As for the overall market, according to Bloomberg, global equities are now trading at 20 times next year’s earnings. That’s the most expensive since 2002. And share price gains in this past month’s re-opening rally are entirely based on multiple expansion. Bloomberg says “earnings forecasts have barely budged since May.”

Finally, there’s this:

Speculative excess has surged to the highest in at least 20 years among U.S. options traders — and that’s a negative for stocks over the medium term, according to Sundial Capital Research Inc.

Traders established fresh bullish positions last week by buying 35.6 million new call options on equities, according to Sundial founder Jason Goepfert. That’s up from a peak of 28.7 million in February, when speculative activity was rampant, he wrote in a note Monday.

“Options traders make stunning bets on rising prices,” Goepfert wrote. “This kind of activity has a strong tendency to lead to negative returns in the S&P 500 and other indexes over a multi-week to multi-month time frame.”

Again, a lot of this is coming from retail investors piling into shares.

My view

I recognized early that the re-opening was bullish for risk assets. But I am not convinced the economic lift is durable, especially given the uncertainty surrounding the coronavirus pandemic and surrounding sustained fiscal and monetary support.

In my view, we also still have a credit cycle to face, with as many as 25,000 retail stores closing in 2020 in the US alone. Last night, I was listening to a German podcast, WDR 5’s ‘Das Echo des Tages’, and they were also talking about retail bankruptcies, centering the story on Karstadt/Kaufhof, which has announced it is closing 80 stores.

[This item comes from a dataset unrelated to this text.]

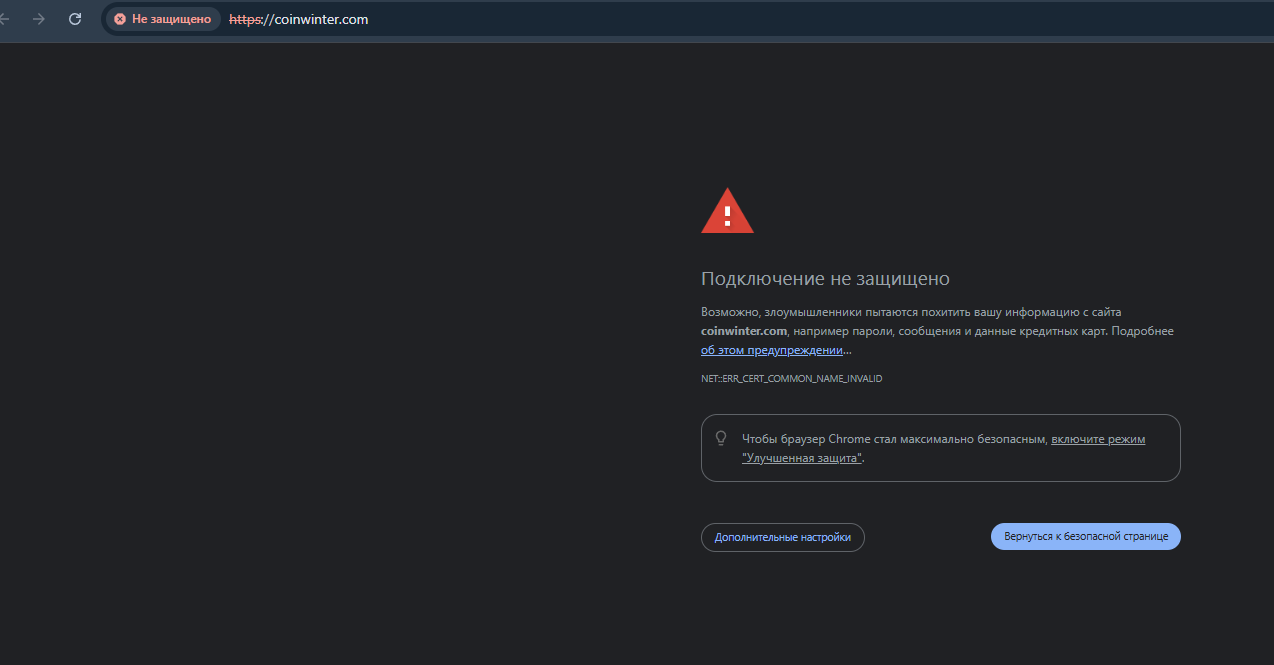
Task: Click the lightbulb icon in the tip box
Action: pyautogui.click(x=721, y=438)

Retail employees interviewed were hopping mad and in fear for their future. That won’t drive positive outcomes to Europe’s economic crisis, when German voters are told that transfer payments are going to Italy and Spain because of the coronavirus pandemic.

So, the re-opening rally in shares and oil prices is on shaky ground now. It has run too far too fast. Economic data can continue to support optimism through the end of June. But, the back half of the year will be more challenging, especially as post-opening earnings visibility becomes greater. And I suspect, this will be a catalyst for risk aversion.